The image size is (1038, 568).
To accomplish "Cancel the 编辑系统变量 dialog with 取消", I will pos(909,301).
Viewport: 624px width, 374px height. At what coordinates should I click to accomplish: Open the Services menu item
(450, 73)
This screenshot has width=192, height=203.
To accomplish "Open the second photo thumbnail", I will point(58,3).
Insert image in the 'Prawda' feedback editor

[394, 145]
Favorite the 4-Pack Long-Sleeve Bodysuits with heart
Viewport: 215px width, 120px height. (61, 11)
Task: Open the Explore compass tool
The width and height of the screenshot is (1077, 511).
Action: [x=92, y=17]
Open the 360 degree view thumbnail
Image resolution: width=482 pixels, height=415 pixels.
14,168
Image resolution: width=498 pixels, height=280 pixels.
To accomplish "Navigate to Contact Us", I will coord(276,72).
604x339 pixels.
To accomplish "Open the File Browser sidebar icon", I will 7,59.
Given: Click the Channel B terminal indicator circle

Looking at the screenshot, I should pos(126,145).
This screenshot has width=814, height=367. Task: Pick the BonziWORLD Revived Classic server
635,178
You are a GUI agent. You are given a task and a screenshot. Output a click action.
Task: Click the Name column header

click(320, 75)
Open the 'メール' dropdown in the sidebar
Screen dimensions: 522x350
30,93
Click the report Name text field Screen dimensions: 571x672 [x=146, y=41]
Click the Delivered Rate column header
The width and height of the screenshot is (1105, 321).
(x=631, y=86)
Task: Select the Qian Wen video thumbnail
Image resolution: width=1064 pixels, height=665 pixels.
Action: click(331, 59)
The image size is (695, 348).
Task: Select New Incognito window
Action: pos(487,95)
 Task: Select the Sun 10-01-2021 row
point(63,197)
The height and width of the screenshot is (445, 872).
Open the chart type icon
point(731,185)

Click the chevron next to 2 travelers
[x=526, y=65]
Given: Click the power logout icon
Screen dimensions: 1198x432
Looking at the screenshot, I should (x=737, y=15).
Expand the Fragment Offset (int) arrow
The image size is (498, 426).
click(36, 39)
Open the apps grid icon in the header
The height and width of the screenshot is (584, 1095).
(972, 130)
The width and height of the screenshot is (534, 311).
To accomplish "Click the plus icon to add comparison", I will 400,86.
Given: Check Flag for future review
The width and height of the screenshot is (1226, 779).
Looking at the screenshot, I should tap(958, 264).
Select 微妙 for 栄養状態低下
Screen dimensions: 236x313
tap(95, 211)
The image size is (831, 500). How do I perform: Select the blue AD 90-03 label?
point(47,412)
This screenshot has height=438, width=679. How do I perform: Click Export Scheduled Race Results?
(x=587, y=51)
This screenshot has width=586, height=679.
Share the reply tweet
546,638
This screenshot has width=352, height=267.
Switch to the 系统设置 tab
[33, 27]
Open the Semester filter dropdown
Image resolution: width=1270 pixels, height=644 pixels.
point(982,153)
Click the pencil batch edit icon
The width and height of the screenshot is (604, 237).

* * * *

> [Work to complete]
Once more and in full, please write out the listing above exactly.

> [Solution to this problem]
The image size is (1038, 568).
To accomplish "Cancel the 编辑系统变量 dialog with 取消", I will pos(909,301).
Viewport: 624px width, 374px height. At what coordinates should I click to accomplish: Open the Services menu item
(450, 73)
This screenshot has width=192, height=203.
To accomplish "Open the second photo thumbnail", I will point(58,3).
Insert image in the 'Prawda' feedback editor

[394, 145]
Favorite the 4-Pack Long-Sleeve Bodysuits with heart
Viewport: 215px width, 120px height. (61, 11)
Task: Open the Explore compass tool
The width and height of the screenshot is (1077, 511).
Action: [x=92, y=17]
Open the 360 degree view thumbnail
Image resolution: width=482 pixels, height=415 pixels.
14,168
Image resolution: width=498 pixels, height=280 pixels.
To accomplish "Navigate to Contact Us", I will coord(276,72).
604x339 pixels.
To accomplish "Open the File Browser sidebar icon", I will 7,59.
Given: Click the Channel B terminal indicator circle

Looking at the screenshot, I should pos(126,145).
This screenshot has width=814, height=367. Task: Pick the BonziWORLD Revived Classic server
635,178
You are a GUI agent. You are given a task and a screenshot. Output a click action.
Task: Click the Name column header

click(320, 75)
Open the 'メール' dropdown in the sidebar
Screen dimensions: 522x350
30,93
Click the report Name text field Screen dimensions: 571x672 [x=146, y=41]
Click the Delivered Rate column header
The width and height of the screenshot is (1105, 321).
(x=631, y=86)
Task: Select the Qian Wen video thumbnail
Image resolution: width=1064 pixels, height=665 pixels.
Action: click(331, 59)
The image size is (695, 348).
Task: Select New Incognito window
Action: pos(487,95)
 Task: Select the Sun 10-01-2021 row
point(63,197)
The height and width of the screenshot is (445, 872).
Open the chart type icon
point(731,185)

Click the chevron next to 2 travelers
[x=526, y=65]
Given: Click the power logout icon
Screen dimensions: 1198x432
Looking at the screenshot, I should (x=737, y=15).
Expand the Fragment Offset (int) arrow
The image size is (498, 426).
click(36, 39)
Open the apps grid icon in the header
The height and width of the screenshot is (584, 1095).
(972, 130)
The width and height of the screenshot is (534, 311).
To accomplish "Click the plus icon to add comparison", I will 400,86.
Given: Check Flag for future review
The width and height of the screenshot is (1226, 779).
Looking at the screenshot, I should tap(958, 264).
Select 微妙 for 栄養状態低下
Screen dimensions: 236x313
tap(95, 211)
The image size is (831, 500). How do I perform: Select the blue AD 90-03 label?
point(47,412)
This screenshot has height=438, width=679. How do I perform: Click Export Scheduled Race Results?
(x=587, y=51)
This screenshot has width=586, height=679.
Share the reply tweet
546,638
This screenshot has width=352, height=267.
Switch to the 系统设置 tab
[33, 27]
Open the Semester filter dropdown
Image resolution: width=1270 pixels, height=644 pixels.
point(982,153)
Click the pencil batch edit icon
The width and height of the screenshot is (604, 237).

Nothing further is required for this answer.